O universo cumprindo suas promessas
A saga do escritor que insiste em atravessar a realidade
Comecei a escrever porque era este o furinho da panela de pressão. Não, calma, a panela não está com defeito (só a receita). O furinho é o de fábrica, o da válvula. E não tinha como ser nada mais do que isso, porque a gente precisa dar certo na vida para ser um escritor de sucesso. Mas a gente não tem exatamente como saber quando as coisas deram certo se é que um dia dão. Quando é que nos descobrimos bons profissionais? Quando é que a empresa deslancha? Quando é que sabemos que somos bons pais? Quando é que a gente dá certo como ser humano? Quando é que a gente sabe que faz sucesso?
A gente não dá certo. A gente toca adiante. E a pressão estava equilibrada e tudo bem. Sai uma fumacinha e um cheirim bão e tudo bem. Publiquei um livro. E outro e uma revista e outro livro e por aí se vai e enfim comecei a pensar que eu era escritor. Não um escritor que deu certo, mas um escritor. Quando é que a gente sabe que deu certo como escritor?
E aí que - plot twist - um dia alguém me disse que haviam ainda revistas que compravam contos. Compravam com dinheiros! E em dinheiros gringos que as revistasa são gringas E eu achei aquilo… um desperdício de tempo, oras que lá eu quero publicar contos em revistas underground gringas? Bem… As revistas não são revistas como se espera que sejam calhamaços de papéis brilhantes lisinhos grampeados e colados. São sites com textos como este aqui que você tem diante dos olhos. Ou seja, não tão glamour. Mas paga. O pagamento não é grande coisas se você pensar em termos gringos. Mas na hora que se traduz esse calibre de grana para o português, dá quase uma fortuna tupiniquim.
[Em números: as revistas mais cotadas pagam US$ 0,10 por palavra. Em um conto com 5 mil palavras, que é uma história consistente, dá para angariar US$ 500, o que na cotação de hoje deu R$ 2.791. Bom? Bom. Sustenta uma família? Aí não é para tanto.]
A novidade vem com um aviso: olha, é super concorrido. Tem gente do mundo inteiro mandando textos lá, o processo de seleção é rígido, mas vale a pena porque engorda o currículo, etc.

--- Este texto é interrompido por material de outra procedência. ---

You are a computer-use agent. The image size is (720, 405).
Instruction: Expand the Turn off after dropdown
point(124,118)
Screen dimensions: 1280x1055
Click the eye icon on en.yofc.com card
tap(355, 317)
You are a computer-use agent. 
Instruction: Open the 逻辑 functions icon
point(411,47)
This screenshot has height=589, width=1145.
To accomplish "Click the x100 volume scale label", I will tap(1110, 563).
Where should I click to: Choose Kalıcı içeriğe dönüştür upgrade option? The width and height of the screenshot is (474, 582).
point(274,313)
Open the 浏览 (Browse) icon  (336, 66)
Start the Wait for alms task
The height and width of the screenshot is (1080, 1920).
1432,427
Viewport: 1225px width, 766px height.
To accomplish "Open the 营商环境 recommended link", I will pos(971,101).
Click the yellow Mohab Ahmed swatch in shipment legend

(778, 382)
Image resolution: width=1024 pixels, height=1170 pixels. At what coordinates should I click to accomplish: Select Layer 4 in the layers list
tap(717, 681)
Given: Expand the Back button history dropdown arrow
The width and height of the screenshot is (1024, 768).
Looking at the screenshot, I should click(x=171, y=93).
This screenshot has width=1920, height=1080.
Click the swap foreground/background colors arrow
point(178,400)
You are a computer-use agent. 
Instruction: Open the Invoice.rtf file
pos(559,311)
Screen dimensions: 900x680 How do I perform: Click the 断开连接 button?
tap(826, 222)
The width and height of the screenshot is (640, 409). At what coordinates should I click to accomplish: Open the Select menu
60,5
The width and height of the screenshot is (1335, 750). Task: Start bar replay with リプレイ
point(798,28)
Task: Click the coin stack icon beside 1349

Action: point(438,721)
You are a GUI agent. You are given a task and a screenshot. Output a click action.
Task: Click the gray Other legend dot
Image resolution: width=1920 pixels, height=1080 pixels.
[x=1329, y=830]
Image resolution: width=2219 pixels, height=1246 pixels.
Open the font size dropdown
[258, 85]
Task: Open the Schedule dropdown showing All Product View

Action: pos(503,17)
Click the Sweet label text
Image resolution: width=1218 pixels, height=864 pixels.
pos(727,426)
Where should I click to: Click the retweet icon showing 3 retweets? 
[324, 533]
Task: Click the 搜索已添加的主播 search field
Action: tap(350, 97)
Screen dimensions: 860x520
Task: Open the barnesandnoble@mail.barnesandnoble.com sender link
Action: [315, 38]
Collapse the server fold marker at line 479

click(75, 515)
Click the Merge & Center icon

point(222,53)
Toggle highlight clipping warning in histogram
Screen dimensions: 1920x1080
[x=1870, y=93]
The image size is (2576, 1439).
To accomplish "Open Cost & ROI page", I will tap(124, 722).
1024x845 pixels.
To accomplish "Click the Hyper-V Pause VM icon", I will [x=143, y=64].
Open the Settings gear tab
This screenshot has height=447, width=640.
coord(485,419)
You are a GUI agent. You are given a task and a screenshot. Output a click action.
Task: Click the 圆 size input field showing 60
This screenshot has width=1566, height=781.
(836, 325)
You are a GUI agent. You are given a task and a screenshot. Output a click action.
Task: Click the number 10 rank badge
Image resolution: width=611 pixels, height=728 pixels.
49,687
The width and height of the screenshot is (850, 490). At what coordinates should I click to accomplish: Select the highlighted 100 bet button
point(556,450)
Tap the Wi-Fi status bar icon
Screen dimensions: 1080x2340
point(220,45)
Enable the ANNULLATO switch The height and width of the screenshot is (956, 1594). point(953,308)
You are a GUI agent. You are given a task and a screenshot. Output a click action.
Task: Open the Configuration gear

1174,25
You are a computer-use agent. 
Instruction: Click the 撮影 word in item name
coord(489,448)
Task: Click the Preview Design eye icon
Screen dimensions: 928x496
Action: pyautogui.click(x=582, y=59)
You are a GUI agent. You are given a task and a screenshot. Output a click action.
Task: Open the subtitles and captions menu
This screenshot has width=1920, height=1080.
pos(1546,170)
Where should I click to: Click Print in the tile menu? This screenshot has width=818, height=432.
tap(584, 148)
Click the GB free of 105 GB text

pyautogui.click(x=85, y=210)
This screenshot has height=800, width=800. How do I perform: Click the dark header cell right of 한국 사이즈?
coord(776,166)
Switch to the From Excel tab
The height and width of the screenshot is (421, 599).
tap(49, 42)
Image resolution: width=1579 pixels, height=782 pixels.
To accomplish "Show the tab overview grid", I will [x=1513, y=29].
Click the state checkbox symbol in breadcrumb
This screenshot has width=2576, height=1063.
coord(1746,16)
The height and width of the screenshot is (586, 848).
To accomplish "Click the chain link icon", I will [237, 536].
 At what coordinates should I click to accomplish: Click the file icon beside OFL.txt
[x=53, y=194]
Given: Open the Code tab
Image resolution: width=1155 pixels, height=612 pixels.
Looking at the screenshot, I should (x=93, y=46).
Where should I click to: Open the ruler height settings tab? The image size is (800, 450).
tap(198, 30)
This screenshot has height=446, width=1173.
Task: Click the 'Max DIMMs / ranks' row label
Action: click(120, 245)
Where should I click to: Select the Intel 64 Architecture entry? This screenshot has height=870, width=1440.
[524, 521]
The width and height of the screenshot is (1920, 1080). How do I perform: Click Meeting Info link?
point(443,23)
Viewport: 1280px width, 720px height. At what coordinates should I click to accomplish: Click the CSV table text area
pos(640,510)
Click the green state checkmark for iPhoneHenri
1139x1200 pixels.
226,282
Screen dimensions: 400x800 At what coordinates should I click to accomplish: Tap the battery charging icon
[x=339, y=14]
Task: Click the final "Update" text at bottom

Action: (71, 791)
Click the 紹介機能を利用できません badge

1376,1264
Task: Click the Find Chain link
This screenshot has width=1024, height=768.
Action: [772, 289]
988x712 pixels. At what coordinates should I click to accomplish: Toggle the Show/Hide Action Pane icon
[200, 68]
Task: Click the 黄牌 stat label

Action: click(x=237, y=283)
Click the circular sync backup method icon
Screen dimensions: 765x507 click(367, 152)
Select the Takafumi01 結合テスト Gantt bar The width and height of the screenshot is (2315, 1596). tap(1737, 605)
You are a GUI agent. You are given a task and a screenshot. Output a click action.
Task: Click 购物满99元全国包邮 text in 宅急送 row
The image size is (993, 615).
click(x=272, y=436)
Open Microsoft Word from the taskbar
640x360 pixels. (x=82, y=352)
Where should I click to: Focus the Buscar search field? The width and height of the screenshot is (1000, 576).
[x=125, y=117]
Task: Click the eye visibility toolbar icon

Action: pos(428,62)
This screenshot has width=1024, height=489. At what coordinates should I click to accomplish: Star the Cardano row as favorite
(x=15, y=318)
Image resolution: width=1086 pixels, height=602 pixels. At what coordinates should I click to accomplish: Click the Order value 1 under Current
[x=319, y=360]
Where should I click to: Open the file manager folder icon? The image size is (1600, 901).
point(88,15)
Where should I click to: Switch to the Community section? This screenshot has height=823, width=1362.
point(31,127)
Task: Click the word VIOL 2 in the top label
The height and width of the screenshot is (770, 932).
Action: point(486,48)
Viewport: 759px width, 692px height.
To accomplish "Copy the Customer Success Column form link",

Para mim, estas são a cenourinha amarrada no palito pendurada diante dos meus olhos. É o que me mantém andando. E bora andar e escrever e se eu for aprovado, tanto melhor. Mas, olha, é difícil hein? Mas vale a pena. Mas é difícil. É raro. Tem que insistir muito!
Tanto faz, eu só quero batalhar a minha motivação, um fator ainda nebuloso para mim. E se a revista tem prazo para entregar e ainda uma chance de render uns trocados, essa é a motivação que eu queria.
E cá estamos, escreve um pouquinho, revisa, manda para uma revista gringa. Escreve um pouquinho, revisa, manda para outra revista. Lavar, enxaguar, repetir.
Quando veio a minha primeira rejeição, comemorei com os colegas escritores. “A primeira de muitas!”, “Não desanima, não!”, “É assim mesmo!”, “Bem vindo ao time!”. Etc, etc.
Eu estava psicologicmente preparado para ela.
O que eu não estava psicologicamente preparado era para receber outras duas rejeições no mesmo dia.
A primeira me chega às 9h30 e a segunda às 15h.
Duas no mesmo dia com seis horas de distância é pedir demais do póbi do escritor! É aumentar a pressão da cabeça. O furinho não vai dar conta!
Mas me avisaram? Avisaram. Era esperado? Era.
É só as coisas acontecendo do jeito que deveriam acontecer. O universo cumprindo suas promessas de não fazer promessas, não entregar nada. As coisas vem do jeito que vem, quando vem e você que esteja preparado. Se não vier, não veio. É o que é. Segura tu esse rojão.
Nada disso está no meu controle, então, não tenho como interferir. O que está no meu controle é o que eu escrevo depois disso. Então, bora escrever mais um cadinho.
Lavar, enxaguar, repetir.
Bêjo!
Saiu a décima quarta temporada de Bob's Burguers, uma série de animação sensaciocrível sobre uma família levemente desfuncional dona de uma hamburgueria. É apaixonante e tem um humor muito mais leve do que Simpsons ou Family Guy. Na Disney+. Recomendíssimo!
Se você está com saudade da pandemia de covid-19 como eu não estava, leia essa HQ maravilhosa. Nela uma “influencer” branca podre de rica convence sua empregada negra a passar o confinamento com ela. Tem racismo, tem luta de classes, tem dor, tem sofrimento e ainda tem covid-19. Só para quem está com o prozac em dia. tem 128 páginas e custa R$ 80 e poucos por aí. Vale cada dolorido centavo.